=== EXERCISE PROMPT ===
Convert the stretch of data from the line containing "Viewport: 1554px width, 784px" through the line containing "point(1257,20)" into a two-column CSV with the headers instruction and response, one row for each item. Put each field in double quotes and replace any line breaks with spaces.

=== DATA IN THIS EXERCISE ===

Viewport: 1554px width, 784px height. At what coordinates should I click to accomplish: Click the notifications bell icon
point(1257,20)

---

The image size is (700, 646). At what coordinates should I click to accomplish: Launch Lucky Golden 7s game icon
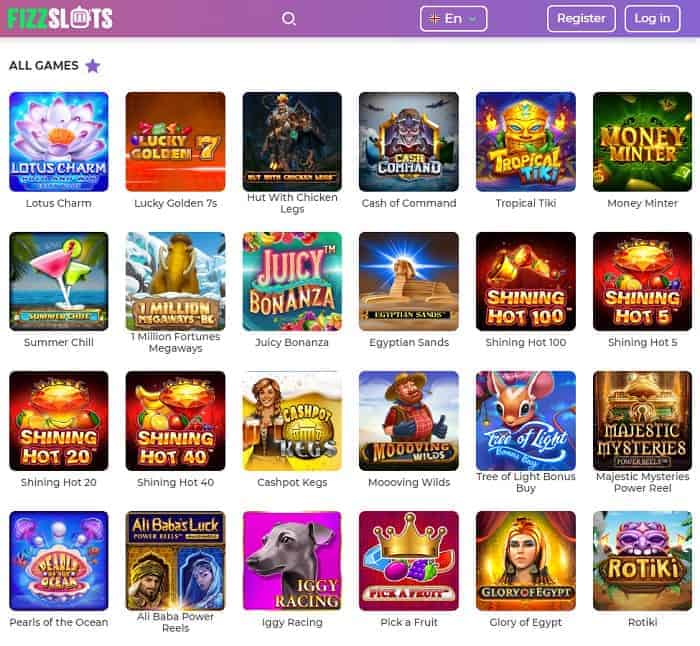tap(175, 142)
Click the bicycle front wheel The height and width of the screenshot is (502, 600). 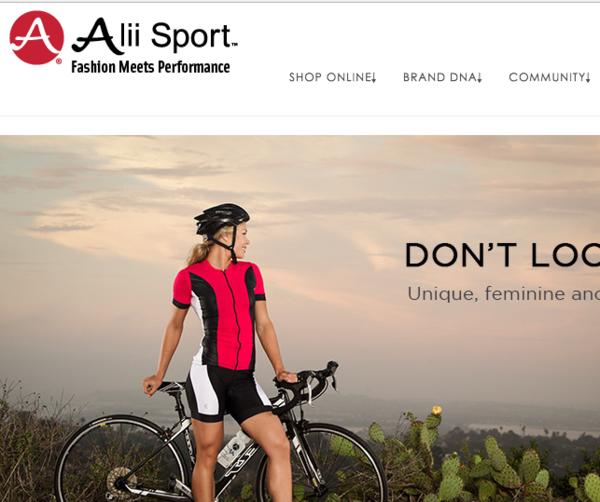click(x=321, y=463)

=== EXERCISE SOLUTION ===
instruction,response
"Viewport: 1554px width, 784px height. At what coordinates should I click to accomplish: Click the notifications bell icon","point(1257,20)"